On Monday, yield on the benchmark 10-year Treasury note plowed decisively through its recent 1.5% ceiling after edging above it on Friday, tacking on 13 basis points to above 1.63%.
Even as snow blanketed the Northeast, investors grew more optimistic on the first day of trading in 2022 as stocks and oil gained, and gold declined. The snow further snarled flights, already hit by COVID-induced absences, but investors shrugged this off to focus on a brighter economic outlook.
The CME’s FedWatch tool shifted to odds 54% in favor of the Federal Reserve’s first rate hike coming as soon as March. The odds were only 50% on Friday and as low as 26% in early December.

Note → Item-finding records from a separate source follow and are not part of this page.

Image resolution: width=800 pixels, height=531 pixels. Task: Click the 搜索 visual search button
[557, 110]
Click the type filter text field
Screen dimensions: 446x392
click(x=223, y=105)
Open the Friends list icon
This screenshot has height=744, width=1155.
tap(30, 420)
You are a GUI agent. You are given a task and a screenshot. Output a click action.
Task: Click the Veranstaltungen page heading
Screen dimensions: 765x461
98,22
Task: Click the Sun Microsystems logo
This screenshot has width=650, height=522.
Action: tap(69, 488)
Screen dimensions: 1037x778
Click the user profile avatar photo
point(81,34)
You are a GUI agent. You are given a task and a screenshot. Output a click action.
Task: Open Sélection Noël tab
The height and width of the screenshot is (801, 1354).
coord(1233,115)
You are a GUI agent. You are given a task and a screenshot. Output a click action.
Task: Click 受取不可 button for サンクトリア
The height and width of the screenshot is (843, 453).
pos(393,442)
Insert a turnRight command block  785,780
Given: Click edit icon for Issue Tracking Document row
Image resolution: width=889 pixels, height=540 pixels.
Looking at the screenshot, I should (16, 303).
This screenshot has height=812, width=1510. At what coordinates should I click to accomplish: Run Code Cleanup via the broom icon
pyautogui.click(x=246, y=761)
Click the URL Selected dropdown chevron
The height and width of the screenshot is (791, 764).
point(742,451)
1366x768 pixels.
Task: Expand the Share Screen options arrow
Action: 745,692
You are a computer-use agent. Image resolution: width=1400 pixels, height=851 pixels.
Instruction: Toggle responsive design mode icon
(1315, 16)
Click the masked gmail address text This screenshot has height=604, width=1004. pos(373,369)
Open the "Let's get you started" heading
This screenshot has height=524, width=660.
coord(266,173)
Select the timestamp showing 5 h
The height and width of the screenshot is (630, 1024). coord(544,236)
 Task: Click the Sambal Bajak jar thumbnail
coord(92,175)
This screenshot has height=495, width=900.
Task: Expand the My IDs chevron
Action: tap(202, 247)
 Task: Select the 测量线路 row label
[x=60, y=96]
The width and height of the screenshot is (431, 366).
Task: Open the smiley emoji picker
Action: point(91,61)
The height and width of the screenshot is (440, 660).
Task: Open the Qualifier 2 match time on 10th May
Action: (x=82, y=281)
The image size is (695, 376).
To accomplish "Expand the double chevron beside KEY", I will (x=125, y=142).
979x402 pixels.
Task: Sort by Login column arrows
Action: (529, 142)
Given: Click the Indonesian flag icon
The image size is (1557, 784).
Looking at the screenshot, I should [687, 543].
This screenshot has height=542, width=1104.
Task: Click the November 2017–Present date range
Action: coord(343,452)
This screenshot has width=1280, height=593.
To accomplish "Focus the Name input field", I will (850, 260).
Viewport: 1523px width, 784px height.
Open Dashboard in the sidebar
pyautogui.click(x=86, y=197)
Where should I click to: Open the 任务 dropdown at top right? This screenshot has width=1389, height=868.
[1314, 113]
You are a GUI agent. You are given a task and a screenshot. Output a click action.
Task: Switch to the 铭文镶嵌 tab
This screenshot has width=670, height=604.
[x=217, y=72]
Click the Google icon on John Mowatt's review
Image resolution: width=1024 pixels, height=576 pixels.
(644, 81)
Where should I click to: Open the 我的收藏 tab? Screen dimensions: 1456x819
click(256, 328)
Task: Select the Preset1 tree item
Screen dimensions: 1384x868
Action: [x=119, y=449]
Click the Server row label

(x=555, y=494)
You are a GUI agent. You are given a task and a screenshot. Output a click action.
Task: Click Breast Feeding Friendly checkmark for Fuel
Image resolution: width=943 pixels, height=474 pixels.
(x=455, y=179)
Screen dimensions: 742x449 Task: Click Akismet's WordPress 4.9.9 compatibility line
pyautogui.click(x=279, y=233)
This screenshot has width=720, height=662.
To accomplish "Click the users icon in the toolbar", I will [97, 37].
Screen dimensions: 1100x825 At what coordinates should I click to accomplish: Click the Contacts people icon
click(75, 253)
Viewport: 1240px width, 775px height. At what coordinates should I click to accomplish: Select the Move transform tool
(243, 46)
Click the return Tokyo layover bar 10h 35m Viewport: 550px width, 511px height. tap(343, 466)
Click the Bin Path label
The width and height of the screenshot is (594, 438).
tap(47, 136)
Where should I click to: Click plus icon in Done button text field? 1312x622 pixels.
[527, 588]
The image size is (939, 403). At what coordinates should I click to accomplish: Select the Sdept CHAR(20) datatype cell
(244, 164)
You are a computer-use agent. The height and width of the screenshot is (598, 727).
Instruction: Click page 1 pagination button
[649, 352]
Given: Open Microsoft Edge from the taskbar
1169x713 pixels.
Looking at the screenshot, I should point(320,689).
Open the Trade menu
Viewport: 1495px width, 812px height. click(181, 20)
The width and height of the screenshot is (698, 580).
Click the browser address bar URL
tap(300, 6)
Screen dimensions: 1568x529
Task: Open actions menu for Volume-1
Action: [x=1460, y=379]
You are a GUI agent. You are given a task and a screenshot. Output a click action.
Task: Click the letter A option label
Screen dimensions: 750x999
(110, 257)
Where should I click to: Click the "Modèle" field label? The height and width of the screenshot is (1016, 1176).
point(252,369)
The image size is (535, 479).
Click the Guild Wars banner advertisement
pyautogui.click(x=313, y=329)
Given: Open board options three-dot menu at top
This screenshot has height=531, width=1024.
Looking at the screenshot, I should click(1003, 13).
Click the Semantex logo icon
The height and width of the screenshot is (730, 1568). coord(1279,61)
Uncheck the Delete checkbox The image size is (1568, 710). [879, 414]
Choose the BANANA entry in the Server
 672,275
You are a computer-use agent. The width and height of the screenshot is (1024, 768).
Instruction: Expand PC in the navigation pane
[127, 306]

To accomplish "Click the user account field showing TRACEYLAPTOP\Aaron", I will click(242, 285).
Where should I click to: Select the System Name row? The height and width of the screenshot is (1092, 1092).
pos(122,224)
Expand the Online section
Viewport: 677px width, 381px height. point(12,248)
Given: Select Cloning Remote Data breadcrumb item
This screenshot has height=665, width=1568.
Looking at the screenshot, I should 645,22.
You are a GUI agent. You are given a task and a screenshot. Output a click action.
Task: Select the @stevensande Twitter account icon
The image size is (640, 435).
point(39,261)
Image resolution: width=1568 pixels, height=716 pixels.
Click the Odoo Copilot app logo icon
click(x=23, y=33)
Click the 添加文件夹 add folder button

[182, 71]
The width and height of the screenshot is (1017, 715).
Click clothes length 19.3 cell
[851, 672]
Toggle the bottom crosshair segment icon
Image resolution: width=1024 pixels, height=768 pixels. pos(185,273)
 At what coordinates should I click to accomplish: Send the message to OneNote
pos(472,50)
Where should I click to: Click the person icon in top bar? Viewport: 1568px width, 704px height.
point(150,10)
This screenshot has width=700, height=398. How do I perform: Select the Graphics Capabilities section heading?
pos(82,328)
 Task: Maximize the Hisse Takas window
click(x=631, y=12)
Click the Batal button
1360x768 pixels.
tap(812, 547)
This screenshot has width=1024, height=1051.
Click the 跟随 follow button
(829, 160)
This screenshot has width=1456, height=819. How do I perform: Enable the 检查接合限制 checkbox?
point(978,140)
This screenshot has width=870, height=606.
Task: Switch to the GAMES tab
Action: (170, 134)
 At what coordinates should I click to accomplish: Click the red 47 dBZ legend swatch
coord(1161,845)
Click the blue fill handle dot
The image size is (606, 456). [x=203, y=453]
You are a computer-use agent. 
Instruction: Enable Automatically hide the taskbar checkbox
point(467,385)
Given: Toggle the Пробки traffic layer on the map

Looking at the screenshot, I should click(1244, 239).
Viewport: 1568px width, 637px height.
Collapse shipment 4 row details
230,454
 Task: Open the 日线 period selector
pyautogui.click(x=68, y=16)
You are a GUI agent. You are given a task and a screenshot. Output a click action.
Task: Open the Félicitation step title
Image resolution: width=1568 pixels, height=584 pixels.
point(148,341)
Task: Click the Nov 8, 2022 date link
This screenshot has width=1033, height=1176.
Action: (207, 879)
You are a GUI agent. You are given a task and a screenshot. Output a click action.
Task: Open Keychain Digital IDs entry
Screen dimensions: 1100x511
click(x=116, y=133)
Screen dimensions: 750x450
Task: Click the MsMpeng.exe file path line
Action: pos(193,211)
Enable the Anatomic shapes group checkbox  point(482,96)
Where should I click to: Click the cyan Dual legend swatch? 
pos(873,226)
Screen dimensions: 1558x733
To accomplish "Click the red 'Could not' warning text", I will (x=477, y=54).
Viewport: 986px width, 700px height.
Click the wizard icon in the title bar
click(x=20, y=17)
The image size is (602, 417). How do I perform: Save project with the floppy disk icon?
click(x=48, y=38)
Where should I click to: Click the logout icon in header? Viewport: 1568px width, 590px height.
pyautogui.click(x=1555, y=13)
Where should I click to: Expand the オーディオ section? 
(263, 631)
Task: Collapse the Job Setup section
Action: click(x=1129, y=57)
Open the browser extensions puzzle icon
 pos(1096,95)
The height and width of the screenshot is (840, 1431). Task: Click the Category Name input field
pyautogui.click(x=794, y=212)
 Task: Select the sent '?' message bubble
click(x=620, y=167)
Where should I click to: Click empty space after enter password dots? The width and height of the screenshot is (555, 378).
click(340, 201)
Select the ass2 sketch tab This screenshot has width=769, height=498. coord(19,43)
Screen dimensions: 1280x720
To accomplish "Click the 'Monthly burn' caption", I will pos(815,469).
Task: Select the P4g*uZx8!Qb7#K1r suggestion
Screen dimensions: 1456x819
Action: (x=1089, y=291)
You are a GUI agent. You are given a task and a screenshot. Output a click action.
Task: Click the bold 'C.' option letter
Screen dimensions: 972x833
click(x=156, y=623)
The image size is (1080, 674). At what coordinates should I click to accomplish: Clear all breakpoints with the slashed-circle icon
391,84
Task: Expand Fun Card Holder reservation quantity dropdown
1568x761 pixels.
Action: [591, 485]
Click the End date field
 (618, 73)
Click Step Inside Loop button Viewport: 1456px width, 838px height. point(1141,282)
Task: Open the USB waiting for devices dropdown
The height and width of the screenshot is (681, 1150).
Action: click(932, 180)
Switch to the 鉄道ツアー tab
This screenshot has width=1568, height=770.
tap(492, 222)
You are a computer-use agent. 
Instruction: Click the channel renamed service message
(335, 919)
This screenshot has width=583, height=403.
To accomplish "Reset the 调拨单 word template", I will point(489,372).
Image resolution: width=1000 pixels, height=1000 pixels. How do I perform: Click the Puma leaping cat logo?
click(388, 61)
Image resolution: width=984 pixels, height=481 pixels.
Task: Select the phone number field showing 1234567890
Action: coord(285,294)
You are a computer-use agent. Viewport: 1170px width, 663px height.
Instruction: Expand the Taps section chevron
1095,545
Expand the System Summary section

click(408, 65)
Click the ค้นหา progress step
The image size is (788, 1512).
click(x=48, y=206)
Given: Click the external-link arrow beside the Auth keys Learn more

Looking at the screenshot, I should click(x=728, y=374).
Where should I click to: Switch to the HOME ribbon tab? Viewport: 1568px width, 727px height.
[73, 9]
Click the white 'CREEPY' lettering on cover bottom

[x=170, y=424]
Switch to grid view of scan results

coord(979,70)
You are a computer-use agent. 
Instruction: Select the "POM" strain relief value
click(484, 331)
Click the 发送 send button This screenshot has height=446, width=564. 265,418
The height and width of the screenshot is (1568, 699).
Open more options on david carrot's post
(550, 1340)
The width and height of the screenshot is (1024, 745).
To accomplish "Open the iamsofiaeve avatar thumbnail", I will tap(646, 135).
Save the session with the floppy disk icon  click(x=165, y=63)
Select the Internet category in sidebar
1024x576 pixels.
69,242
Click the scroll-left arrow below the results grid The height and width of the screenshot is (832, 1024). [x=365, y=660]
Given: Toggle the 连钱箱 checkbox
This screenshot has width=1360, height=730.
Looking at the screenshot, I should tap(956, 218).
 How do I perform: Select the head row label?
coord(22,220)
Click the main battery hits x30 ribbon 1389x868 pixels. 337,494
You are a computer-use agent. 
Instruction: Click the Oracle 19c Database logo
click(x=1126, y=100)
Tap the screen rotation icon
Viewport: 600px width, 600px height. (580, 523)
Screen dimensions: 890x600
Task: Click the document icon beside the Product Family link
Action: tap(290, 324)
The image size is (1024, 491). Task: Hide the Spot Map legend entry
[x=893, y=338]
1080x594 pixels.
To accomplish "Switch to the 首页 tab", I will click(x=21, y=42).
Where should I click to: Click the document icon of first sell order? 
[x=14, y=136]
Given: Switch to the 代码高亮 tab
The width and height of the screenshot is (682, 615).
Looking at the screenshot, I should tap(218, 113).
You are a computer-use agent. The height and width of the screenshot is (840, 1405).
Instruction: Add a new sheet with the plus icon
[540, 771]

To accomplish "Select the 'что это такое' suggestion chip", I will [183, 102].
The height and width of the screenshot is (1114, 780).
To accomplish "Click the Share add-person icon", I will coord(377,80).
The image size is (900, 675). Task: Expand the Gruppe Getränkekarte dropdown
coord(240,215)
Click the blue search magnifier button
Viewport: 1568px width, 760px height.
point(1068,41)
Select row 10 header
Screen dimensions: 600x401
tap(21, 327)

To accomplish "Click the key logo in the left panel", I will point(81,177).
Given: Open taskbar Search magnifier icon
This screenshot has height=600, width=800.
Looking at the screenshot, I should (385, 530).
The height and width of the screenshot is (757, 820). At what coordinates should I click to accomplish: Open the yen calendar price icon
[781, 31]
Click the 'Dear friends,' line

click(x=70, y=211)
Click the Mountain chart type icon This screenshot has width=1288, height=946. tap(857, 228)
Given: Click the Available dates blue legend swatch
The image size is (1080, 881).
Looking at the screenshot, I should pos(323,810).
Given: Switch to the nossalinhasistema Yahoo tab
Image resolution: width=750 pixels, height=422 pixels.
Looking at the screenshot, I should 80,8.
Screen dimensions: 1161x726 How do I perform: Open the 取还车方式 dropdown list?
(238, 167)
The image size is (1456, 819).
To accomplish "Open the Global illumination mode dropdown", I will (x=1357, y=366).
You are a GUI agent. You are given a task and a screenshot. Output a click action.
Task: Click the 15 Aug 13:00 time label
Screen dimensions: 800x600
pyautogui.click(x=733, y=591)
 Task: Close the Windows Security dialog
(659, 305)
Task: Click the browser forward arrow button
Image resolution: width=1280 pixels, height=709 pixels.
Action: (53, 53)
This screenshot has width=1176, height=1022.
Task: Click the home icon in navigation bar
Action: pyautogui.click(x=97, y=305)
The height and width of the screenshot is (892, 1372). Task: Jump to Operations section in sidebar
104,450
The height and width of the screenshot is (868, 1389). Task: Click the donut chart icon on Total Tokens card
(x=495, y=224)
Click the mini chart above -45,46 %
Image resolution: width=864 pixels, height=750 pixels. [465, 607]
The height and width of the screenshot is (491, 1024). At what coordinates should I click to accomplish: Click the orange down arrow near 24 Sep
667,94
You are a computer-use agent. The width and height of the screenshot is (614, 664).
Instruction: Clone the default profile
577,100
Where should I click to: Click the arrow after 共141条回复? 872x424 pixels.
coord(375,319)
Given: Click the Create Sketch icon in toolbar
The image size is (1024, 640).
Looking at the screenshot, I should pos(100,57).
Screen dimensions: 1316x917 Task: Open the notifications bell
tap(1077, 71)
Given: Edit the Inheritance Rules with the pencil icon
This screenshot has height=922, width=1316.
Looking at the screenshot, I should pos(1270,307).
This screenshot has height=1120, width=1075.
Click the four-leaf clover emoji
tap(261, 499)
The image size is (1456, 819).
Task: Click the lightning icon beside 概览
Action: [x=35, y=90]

Publication of the minutes from the mid-December policy meeting this week could provide some clues.
Central Bank's New Tightrope: Lowering Inflation Vs. Hiking Rates
The selloff of Treasuries on Monday came as investors concluded, at least for now, that the Omicron variant of COVID-19 is less severe as deaths have fallen 3% in the past two weeks even though the volume of infections has surged.
Europe set the pace on Monday, as stocks gained and bond prices fell, pushing up yields.
Yield on Germany's 10-year bond rose to minus 0.1225%, compared to minus 0.1800% in late Thursday trade (German financial markets were closed on Friday).
Some analysts are predicting that 2022 will be a more normal year, but that may be wishful thinking. The logic is that vaccines, boosters, and pills will tame COVID as the coronavirus itself mutates into less harmful versions, and that economic activity will surge amid pent-up demand. The presumption is that central banks will contain inflation.
That would all be nice, but the experience of the last two years affirms the old saw attributed to Mark Twain that predictions about the future are particularly difficult.
On the face of it, inflation is the wildcard, and even optimists seem reconciled to the price momentum continuing through 2022. The question is whether workers and consumers will start factoring inflation into their outlook, i.e., the inflations expectations would become unanchored.
The Federal Reserve and other central banks will be walking a tightrope to keep monetary policy loose enough to support growth but tight enough to rein in inflation.
Bond yields have been unnaturally low and economists consider the present situation of negative real interest rates to be unsustainable. But given the uncertainty of developments, few are hopeful that this situation will right itself in 2022.
Larry Hatheway and Alex Friedman, co-founders of think tank Jackson Hole Economics, play down the effect of inflation on markets. In an essay published Monday, they argue that fading base effects, robust supply responses, peaking growth in developed countries, and, yes, stable expectations will make inflation “yesterday’s story.”
As for bonds, they say, high inflation is already here and hasn’t really affected bond prices. Likewise, the tapering of central bank bond purchases and higher bond issuance from fiscal deficits are “known-knowns.”
“Yes, bond yields ought to move higher in 2022, but the pace is likely to be gradual. Moderate global growth, receding inflation, the end of fiscal expansion, and tepid monetary policy tightening is apt to produce somewhat higher yields, but also a flatter yield curve.”
Flattening yield curves often indicate investor uncertainty about the economic outlook, and that may become the hallmark of the New Year.